Ugly File Parsing...

Monkey Forums/Monkey Programming/Ugly File Parsing...

Paul - Taiphoz

(Posted 2017) [#1]

Sup peeps...

Right so I have a file I need to parse, doing it currently like this(See Bellow).

So I basically keep track of the line number that I last looked at, then every few seconds I re-open the file split the raw data into lines, jump to the last line I was on and if we have new lines I then parse those.

This works and for what I am using it for its ok I guess, but the longer this log file gets the longer the period of stall I get as the app locks up for a split second, not long enough to cause major issues but enough to be visible..

Is there a better way of doing this to avoid loading a massive log file into memory just to get the last x number of lines?

	Method ParseIntelChannel:Void(_channel:String = "TheCitadel", _chanID:Int = 0)
		'Print " Parsing " + _channel + " using lines id " + _chanID
		Local lines:String[]
		Local path:String = Self.FindIntel(_channel)
		Local file:FileStream
		Local data:String

		file = FileStream.Open(LocalRoot + path, "r")
		If Not file
			Error "Error File not Found [" + LocalRoot + path + "]"
		EndIf
		
		data = Self.AsciiToString(file.ReadString("ascii"))
		lines = data.Split("~n")
		
		If Self.currentIntelLine[_chanID] >= lines.Length - 1
			Self.currentIntelLine[_chanID] = lines.Length - 1
		EndIf
		
		If (lines[Self.currentIntelLine[_chanID]].Length()) > 25 Then 'if we have some text on this line then parse it.
			'Print " Parsing : " + lines[Self.currentIntelLine[_chanID]]
			Self.ParseIntelLine(lines[Self.currentIntelLine[_chanID]])
			Self.lastLineScanned[_chanID] = Self.currentIntelLine[_chanID]
			Self.currentIntelLine[_chanID] += 1
		EndIf
		
	End

Gerry Quinn

(Posted 2017) [#2]

Maybe you could just record how many bytes of the file you have processed up to the last complete line, and just chop that much off the start of the newly loaded version before splitting the remainder into lines?

MonkeyPlotter

(Posted 2017) [#3]

Hmm, gave it a little thought, but I don't think you can open a data file a certain percentage into the file....

I thought about you copying the data into an array, then you can access the last x items in the array rather than processing the whole thing. That might work actually, using a var to hold how far you got to in the array previously.
########################################
* Given exercise A
Copy the forum thread on log file parsing from "(Posted 2017) [#2]" up to and including "the array previously.".
* Given exercise B
Continue the forum thread about parsing a growing log file, starting after its final sentence.

* Dataset extract
########################################
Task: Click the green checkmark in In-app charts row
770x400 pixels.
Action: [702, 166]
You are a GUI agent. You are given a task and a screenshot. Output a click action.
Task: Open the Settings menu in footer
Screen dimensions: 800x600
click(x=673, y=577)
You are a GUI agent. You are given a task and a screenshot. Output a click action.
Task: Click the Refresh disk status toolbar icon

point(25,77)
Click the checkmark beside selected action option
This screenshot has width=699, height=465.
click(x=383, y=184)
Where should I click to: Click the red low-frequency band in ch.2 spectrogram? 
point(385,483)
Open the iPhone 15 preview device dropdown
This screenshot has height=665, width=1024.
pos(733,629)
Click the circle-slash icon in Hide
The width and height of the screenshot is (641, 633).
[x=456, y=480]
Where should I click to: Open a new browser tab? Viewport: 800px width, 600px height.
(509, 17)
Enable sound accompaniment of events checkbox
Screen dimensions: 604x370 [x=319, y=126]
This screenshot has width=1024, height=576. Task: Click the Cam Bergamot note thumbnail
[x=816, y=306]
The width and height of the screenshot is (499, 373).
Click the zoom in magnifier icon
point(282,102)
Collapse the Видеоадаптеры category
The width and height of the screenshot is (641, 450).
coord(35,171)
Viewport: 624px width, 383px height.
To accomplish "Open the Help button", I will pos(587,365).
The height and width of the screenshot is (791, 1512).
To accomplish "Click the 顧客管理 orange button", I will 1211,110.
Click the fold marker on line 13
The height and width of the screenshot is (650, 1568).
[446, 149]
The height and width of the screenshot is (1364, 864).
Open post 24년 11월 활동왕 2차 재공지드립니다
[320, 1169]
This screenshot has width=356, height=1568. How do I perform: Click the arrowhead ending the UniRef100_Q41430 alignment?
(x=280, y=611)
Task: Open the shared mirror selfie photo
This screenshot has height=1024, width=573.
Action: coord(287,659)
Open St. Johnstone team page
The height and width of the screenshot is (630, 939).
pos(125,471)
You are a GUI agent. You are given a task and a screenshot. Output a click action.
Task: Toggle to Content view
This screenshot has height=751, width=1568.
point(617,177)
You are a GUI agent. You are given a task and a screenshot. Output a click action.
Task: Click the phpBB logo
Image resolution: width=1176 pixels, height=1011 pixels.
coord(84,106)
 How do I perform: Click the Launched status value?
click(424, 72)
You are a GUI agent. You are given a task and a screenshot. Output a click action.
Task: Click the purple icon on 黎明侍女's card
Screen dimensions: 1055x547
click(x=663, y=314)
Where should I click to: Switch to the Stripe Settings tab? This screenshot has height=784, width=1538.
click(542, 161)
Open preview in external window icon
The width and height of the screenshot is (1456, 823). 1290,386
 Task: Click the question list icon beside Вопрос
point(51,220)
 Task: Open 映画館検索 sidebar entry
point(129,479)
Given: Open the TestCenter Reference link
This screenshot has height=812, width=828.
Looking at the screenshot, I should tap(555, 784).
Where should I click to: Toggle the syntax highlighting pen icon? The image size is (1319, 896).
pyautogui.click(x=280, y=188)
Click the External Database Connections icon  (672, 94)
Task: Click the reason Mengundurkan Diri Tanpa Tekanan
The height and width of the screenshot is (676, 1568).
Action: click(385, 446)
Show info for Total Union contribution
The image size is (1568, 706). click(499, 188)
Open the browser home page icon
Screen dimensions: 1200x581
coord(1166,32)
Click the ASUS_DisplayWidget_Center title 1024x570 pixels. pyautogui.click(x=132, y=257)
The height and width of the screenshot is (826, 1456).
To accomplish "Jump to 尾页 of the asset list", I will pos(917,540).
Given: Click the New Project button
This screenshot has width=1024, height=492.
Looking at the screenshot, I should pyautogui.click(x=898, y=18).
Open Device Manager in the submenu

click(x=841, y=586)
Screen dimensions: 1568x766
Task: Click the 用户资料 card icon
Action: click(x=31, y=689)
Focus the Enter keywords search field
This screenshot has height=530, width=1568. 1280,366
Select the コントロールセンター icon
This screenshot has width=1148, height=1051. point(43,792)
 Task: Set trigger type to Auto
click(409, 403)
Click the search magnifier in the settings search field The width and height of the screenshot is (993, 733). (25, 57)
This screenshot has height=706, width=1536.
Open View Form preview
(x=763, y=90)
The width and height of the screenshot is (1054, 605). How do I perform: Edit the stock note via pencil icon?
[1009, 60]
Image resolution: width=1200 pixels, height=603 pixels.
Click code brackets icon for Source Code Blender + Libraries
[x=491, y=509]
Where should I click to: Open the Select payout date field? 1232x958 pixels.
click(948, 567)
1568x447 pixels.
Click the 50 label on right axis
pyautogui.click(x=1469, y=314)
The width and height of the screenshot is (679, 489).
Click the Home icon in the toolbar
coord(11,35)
########################################
* Written response A
(Posted 2017) [#2]

Maybe you could just record how many bytes of the file you have processed up to the last complete line, and just chop that much off the start of the newly loaded version before splitting the remainder into lines?

MonkeyPlotter

(Posted 2017) [#3]

Hmm, gave it a little thought, but I don't think you can open a data file a certain percentage into the file....

I thought about you copying the data into an array, then you can access the last x items in the array rather than processing the whole thing. That might work actually, using a var to hold how far you got to in the array previously.

* Written response B
Gerry Quinn

(Posted 2017) [#4]

By chopping off the start, I meant copying the second part of the string. It means only one new string allocation, plus one for each line you found in the second part.

The alternative is to roll your own splitting function, so you can start it at any point. This is the optimum for speed, and not that hard to do (just a matter of searching repeatedly for the split criterion, starting at the point you last found it.)

Paul - Taiphoz

(Posted 2017) [#5]

its a pain in the ass, it's force me to stop all animation because the hitching that happens every few seconds was driving me nuts.

I think the initial file load is fine speed wise, I suspect the major lag issue is coming from the function I have that converts the byte data into ascii and then the part where I split that ascii into an array of lines based on the new line character.

there must be a better fast way of doing this, but honestly iv not properly touched monkey in months and i'm drawing a blank.

Gerry Quinn

(Posted 2017) [#6]

You could try something like this (haven't tested it, but the idea should be simple enough):

	data = Self.AsciiToString( file.ReadString( "ascii" ) )
	data = data.DropFirstNLines( data, nLinesSoFar )
	moreLines = data.Split( "~n" )
		
	'...
	
	Function DropFirstNLines:String( str:String, nLines:Int )
		Local start:Int = 0
		For Local i:Int = 0 Until nLines
			start = str.Find( "~n", start ) + 1
			If start = 0
				Return ""
			End
		Next
		Return str[ start .. ]
	End

If you want to keep all the lines in order, you can use a stack or list, and add the lines in moreLines to the end of it.

There are ways to speed things up further, but if the problem comes from splitting a long string into the same lines over and over, as it probably does, this should help. You get rid of a lot of string allocations.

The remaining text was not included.